Mon whisky n°1: Laphroaig 10yo & Bunnahabhain 12yo


Deux facettes d’Islay dans un même verre…

 

L’union de deux "single malt" constitue toujours un "single malt", donc, place aux savants mélanges pour trouver LE whisky qui sort de l’ordinaire.

 

Le whisky étant une science qui sait marier de la technique et du flair, je vais tester des recettes maison que je ne trouve pas chez le caviste du coin.

 

En effet, je viens de mélanger deux whiskies diamétralement opposées (ne dit-on pas que les contraires s’attirent ?). Or, le nouveau single mal dans le verre est très intéressant.

 

Laphroaig ayant une empreinte aromatique forte, j’ai mélangé un quart de Laphroaig 10 ans et trois quarts de Bunnahabhain 12 ans. Je pars sur un 12 ans, on pourra ensuite étudier des variantes avec des whiskies plus vieux.

 

Au nez, les arômes de cerise confites de Bunnah dominent le débat : ou, si vous préférez, le sherry écrase la tourbe.

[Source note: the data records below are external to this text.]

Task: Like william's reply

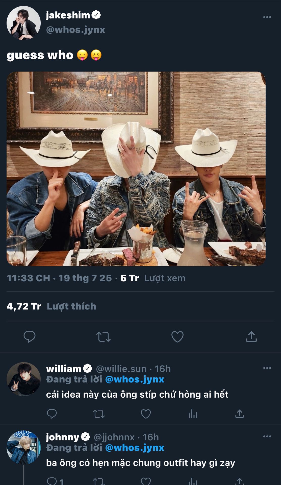Action: 146,414
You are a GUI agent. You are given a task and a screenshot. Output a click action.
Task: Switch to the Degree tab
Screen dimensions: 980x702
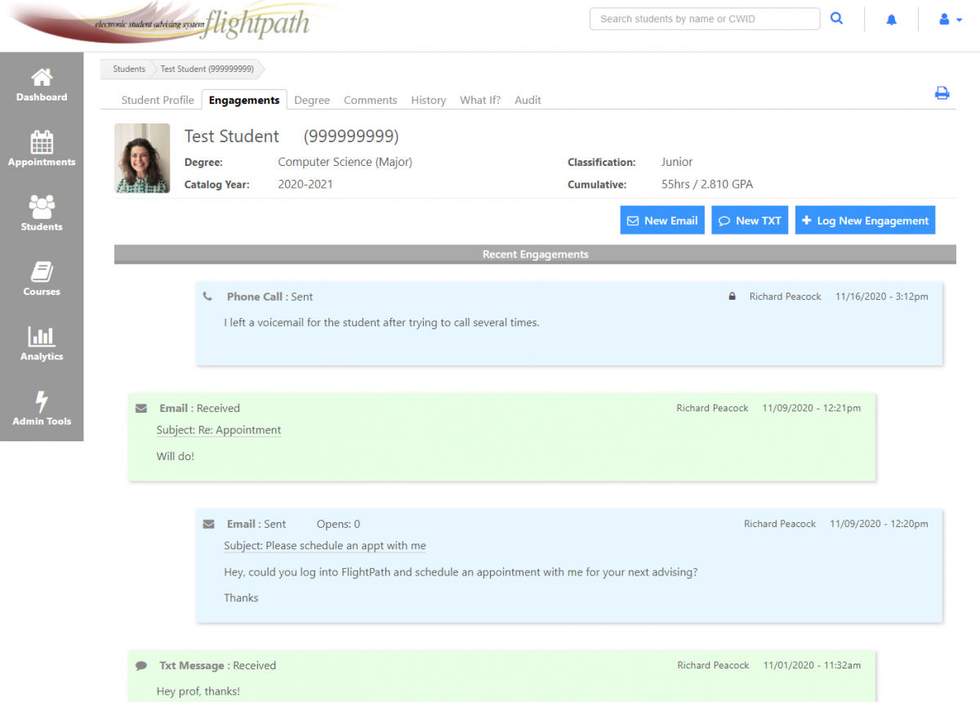(312, 100)
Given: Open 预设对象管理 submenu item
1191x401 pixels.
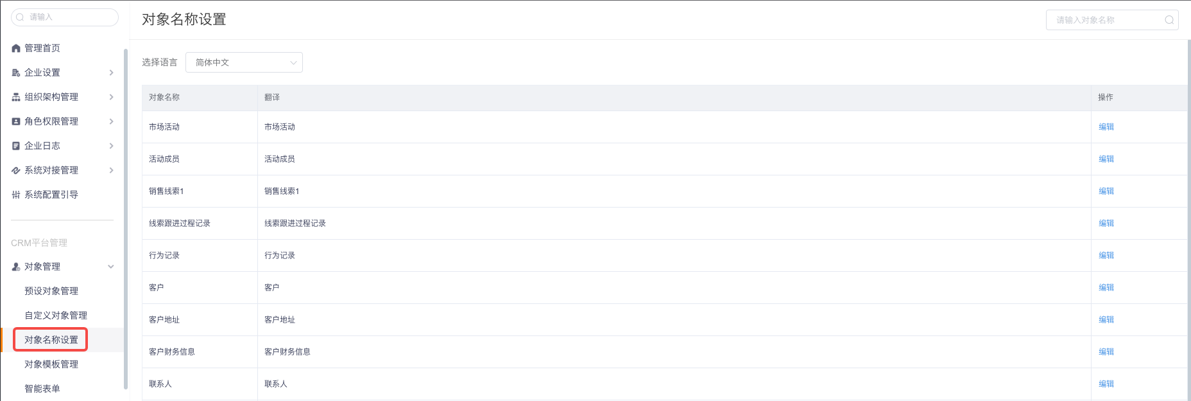Looking at the screenshot, I should tap(51, 291).
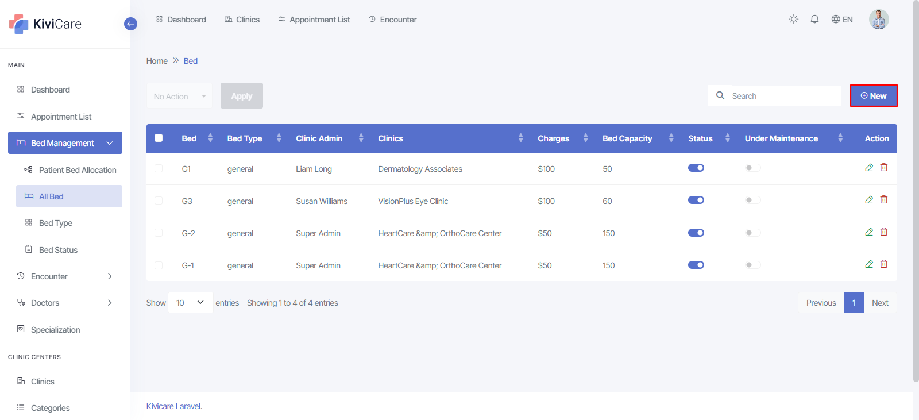Open Appointment List in top navigation

pyautogui.click(x=314, y=20)
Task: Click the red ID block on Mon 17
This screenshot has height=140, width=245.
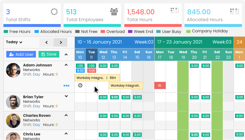Action: pyautogui.click(x=160, y=85)
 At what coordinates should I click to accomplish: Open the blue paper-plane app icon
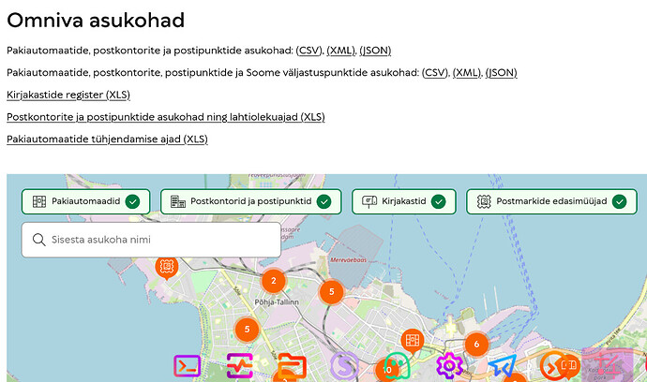503,365
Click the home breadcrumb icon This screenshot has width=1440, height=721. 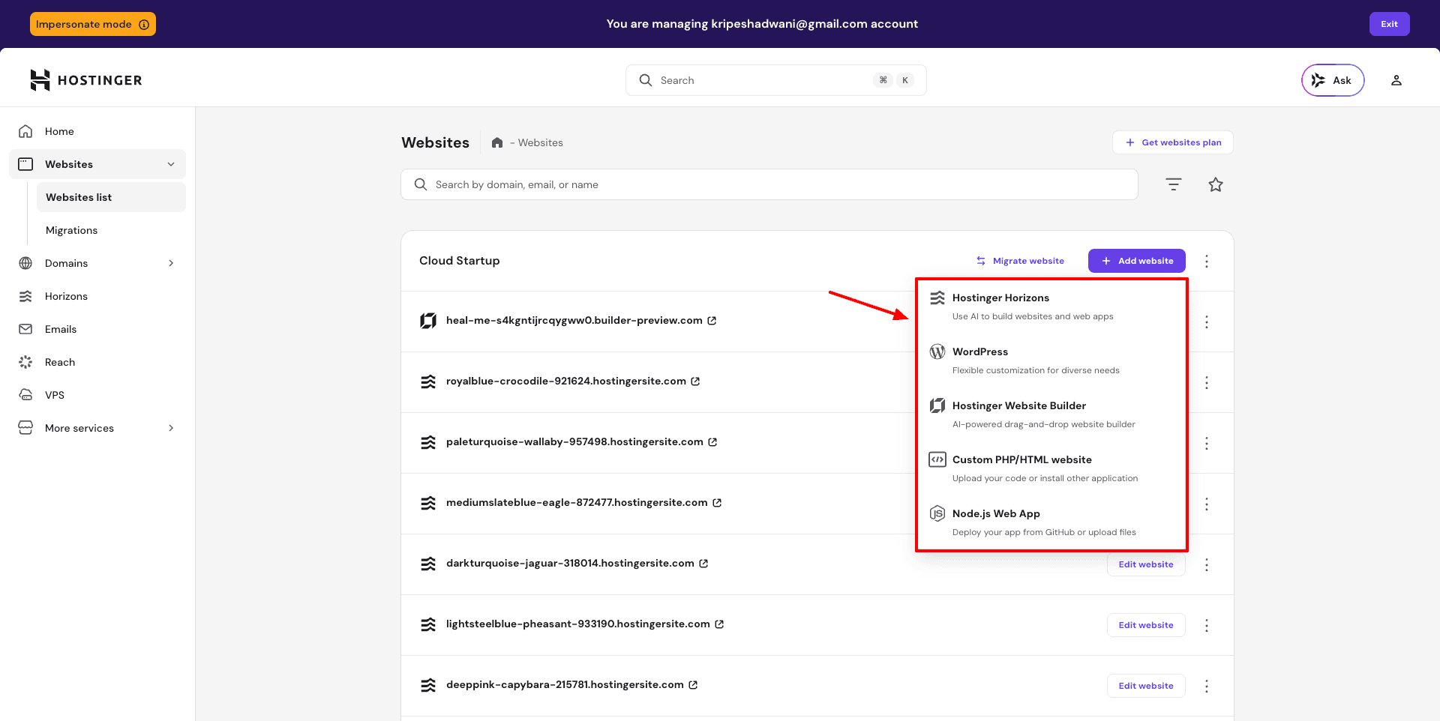pos(497,142)
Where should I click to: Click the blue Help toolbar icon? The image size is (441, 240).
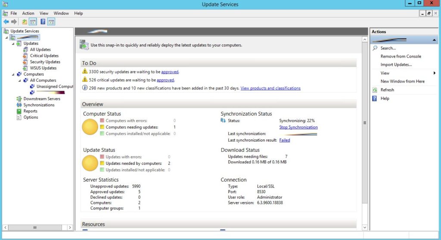click(x=43, y=22)
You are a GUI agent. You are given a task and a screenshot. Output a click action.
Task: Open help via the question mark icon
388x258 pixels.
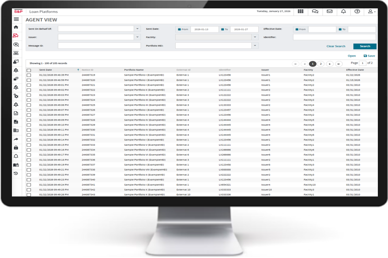357,11
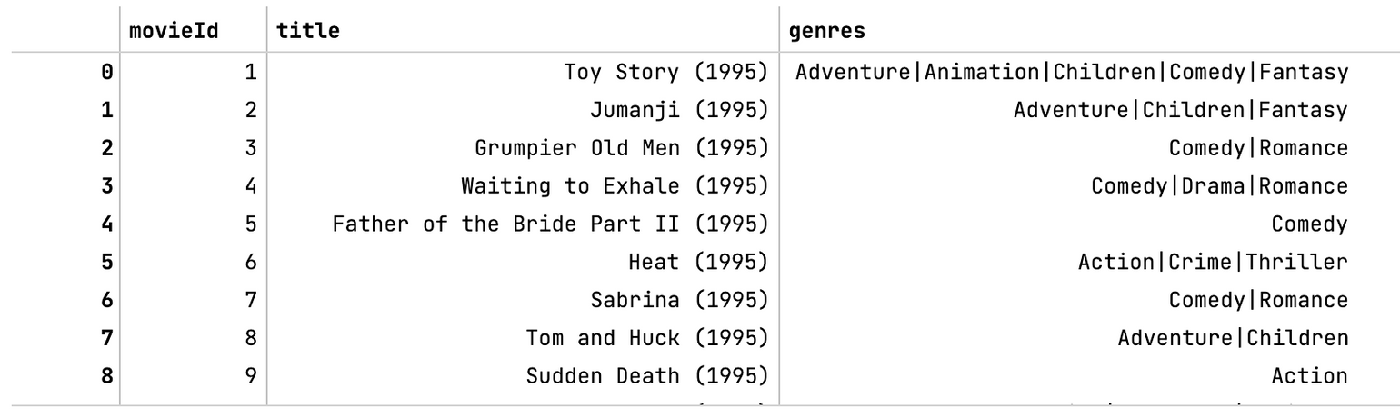Viewport: 1400px width, 418px height.
Task: Select the Toy Story (1995) title cell
Action: (666, 72)
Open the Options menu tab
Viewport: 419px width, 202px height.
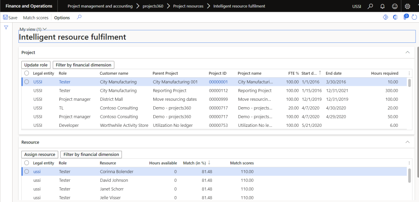click(x=62, y=18)
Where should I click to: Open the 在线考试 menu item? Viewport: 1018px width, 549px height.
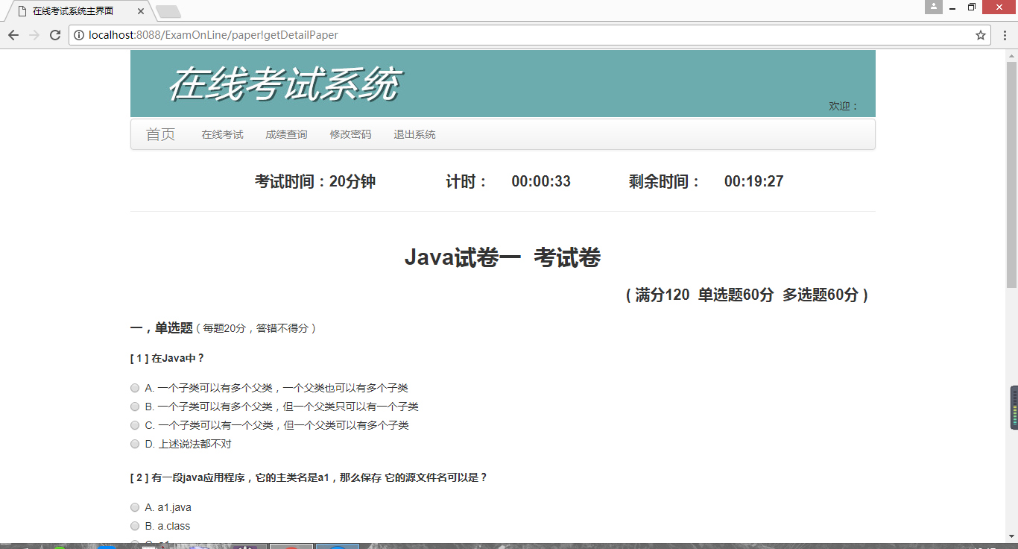point(222,134)
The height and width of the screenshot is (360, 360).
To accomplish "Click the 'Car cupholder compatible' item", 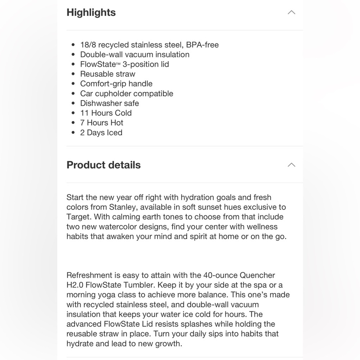I will (x=126, y=94).
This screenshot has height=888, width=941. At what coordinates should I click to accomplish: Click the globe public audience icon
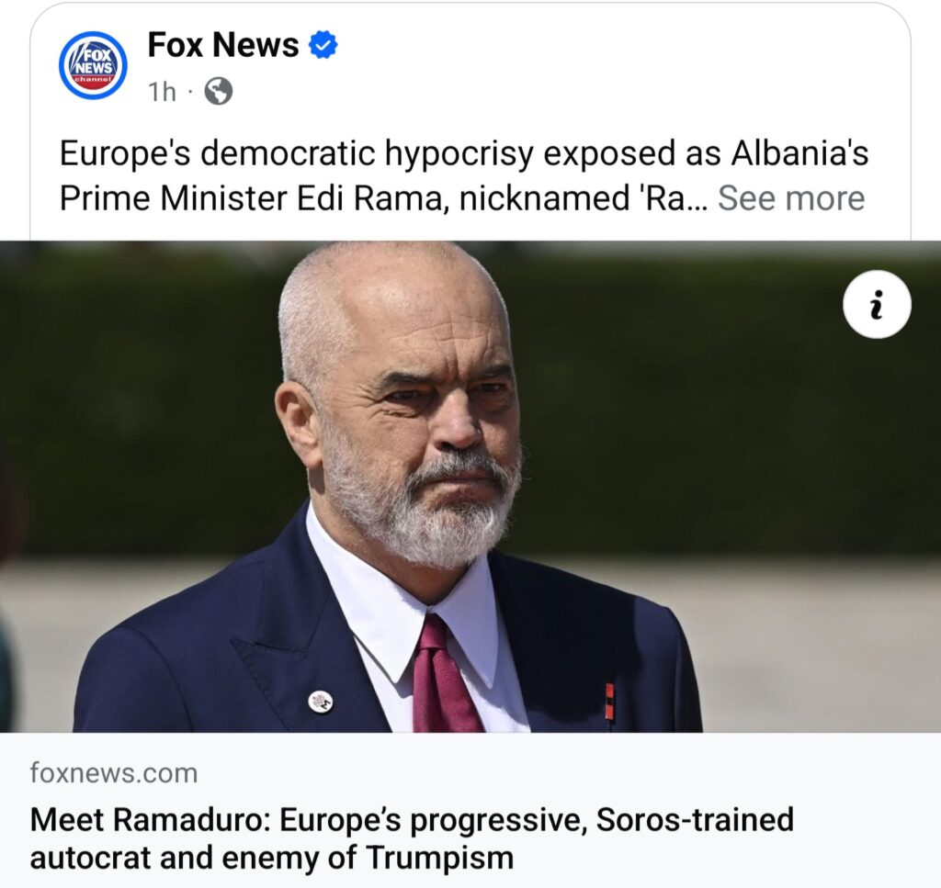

C’est épais, engageant, il y a un joli bouquet de fruits confits et une pointe d’agrumes. Une touche de raisins de Corinthe caresse l’ensemble.

 

En bouche, c’est la surprise : les notes acidulées de Laphroaig explosent au sens propre du terme, la tourbe s’affirme d’emblée mais dans un registre de douceur et de maitrise insoupçonné.

 

C’est très bon.

 

Le côté médicinal de Laphroaig n’est plus là, il est caché sous une belle couche de sherry mais reste néanmoins présent en sourdine.

Il y a vraiment une synergie qui s’opéré entre les deux whiskies et le résultat est très encourageant pour la suite.

 

La texture un peu huileuse du Bunnahabhain est présente et enveloppe le côté un peu « brut » du Laphroaig, c’est comme si on avait habillé un ours avec une écharpe en laine.

 

Je suis amateur des deux marques et ce nouveau « single blend » est l’illustration qu’on peut arriver à marier des arômes complexe et, de premier abord, incompatibles pour arriver à trouver une harmonie chimique très intéressante.

 

Il n’existe pas dans le commerce, mais chacun peut se le procurer facilement.